Classe 1989, nato in Nigeria ma vissuto nella provincia lombarda, questo giovane dalla socievolezza e simpatia trascinanti si è affacciato al panorama discografico con un brano che è insieme rivendicazione e messaggio, senza quella dose di rabbia e supponenza che spesso il rap accoglie in sé. Afroitaliano è il primo singolo ufficiale con Universal Music e suona come una vera carta d’identità personale che racconta anche uno spaccato sociale che è proprio delle seconde generazioni.
Tommy Kuti

Le rime si rincorrono tratteggiando l’autoritratto di un artista che sa guardare attorno a sé con lo sguardo disincantato, in cui trovano spazio anche ironia e autoironia, non certo facili da sfoderare in una provincia che troppo spesso, ancora oggi, fa del pregiudizio il pilastro portante di un confronto con l’altro da sé. Ma la storia di Tommy comunica molto di più: è la (bella) prova di un’integrazione possibile, quella che si vive dalle zone più marginali del nostro Belpaese al centro città.E Kuti con la sua consapevolezza se ne fa portavoce anche con le sue stesse scelte di vita: lui che, dopo un anno di studi liceali all’estero e una laurea a Cambridge ha scelto di rientrare in Italia. Una decisione che, nel tempo dei “cervelli in fuga”, diventa un impegno nei confronti di se stesso, degli amici e di tutte le giovani generazioni di oggi. «Finita l’università ho pensato che avrei potuto rimanere in Inghilterra a lavorare, ma purtroppo o per fortuna non è andata così. Ho scelto di tornare in Italia – racconta Tommy – perché sentivo la necessità di raccontare la storia della mia gente, delle persone come me».

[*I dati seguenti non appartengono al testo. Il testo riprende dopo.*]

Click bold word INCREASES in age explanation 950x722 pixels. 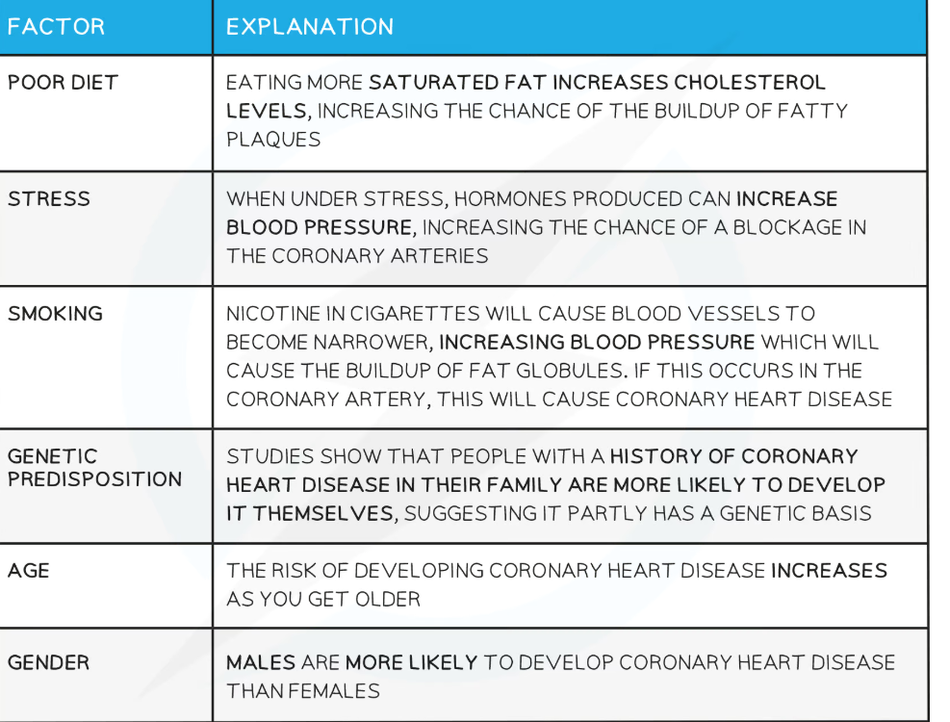tap(828, 570)
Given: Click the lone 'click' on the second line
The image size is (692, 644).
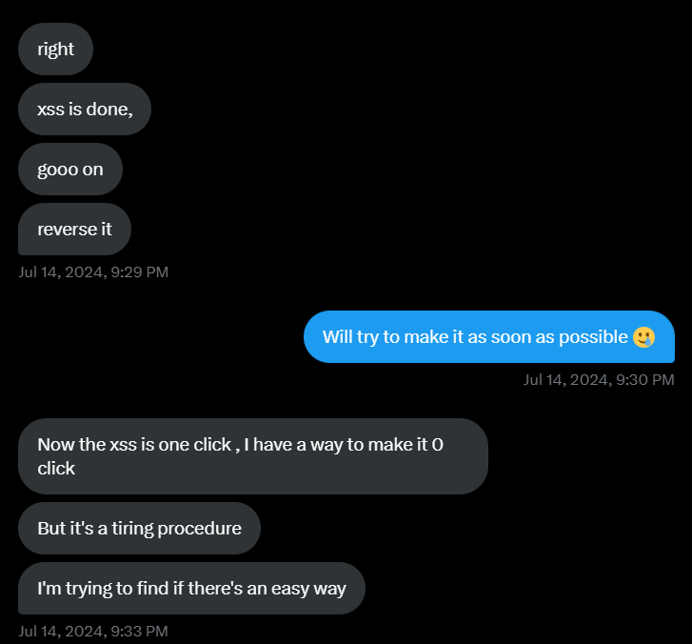Looking at the screenshot, I should (56, 469).
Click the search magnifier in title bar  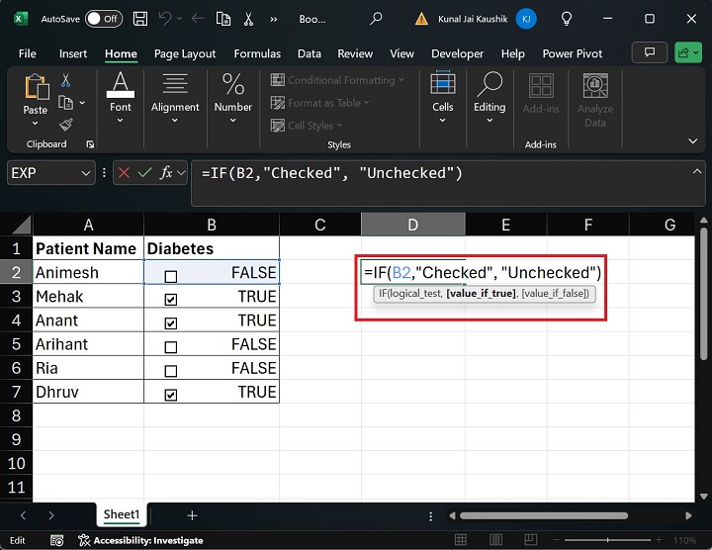[377, 19]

adesso la  mia  intervista  

A proposito di cittadini africani   associati al crimine, e all'essere parassiti  come commenti ?
Credo che purtroppo in Italia l’immagine generale degli Africani che viene veicolata è molto stereotipica, è basata più sui fatti di cronaca come gli sbarchi o i crimini che sulla realtà che effettivamente vive la gente sulla propria pelle.
Personalmente, tu stesso ti senti più    radice  o  seme oppure    come  s'intravede  dal testo finale  di  afroitaliano 

[Interlude: Fabri Fibra & Tommy Kuti] 
Ma lei si sente più africano o si sente più italiano?
Mi sento tanto Italiano quanto Africano, nel senso che mi sento nello stesso modo incluso ed escluso in entrambi i contesti.
Quando vado giù in Nigeria i miei cugini mi prendono in giro chiamandomi Oyinbo (Bianchetto) perchè non mangio piccante tanto quanto loro e perchè quando parlo il nostro dialetto, lo Yoruba, ho un accento divertente. Quando sono a Brescia invece i bresciani mi prendono per il culo perchè sono nero, e quando parlo in dialetto bresciano faccio effettivamente ridere (Potaaaa)  
Afroitaliano, perché sono stufo di sentirmi dire cosa sono o cosa non sono
Sono troppo africano per essere solo italiano e troppo italiano per essere solo africano
Afroitaliano, perché il mondo è cambiato

  ne  carne  ne  pesce quindi   ?
Non vuol dire ne carne ne pesce, vuol dire sia carne che pesce.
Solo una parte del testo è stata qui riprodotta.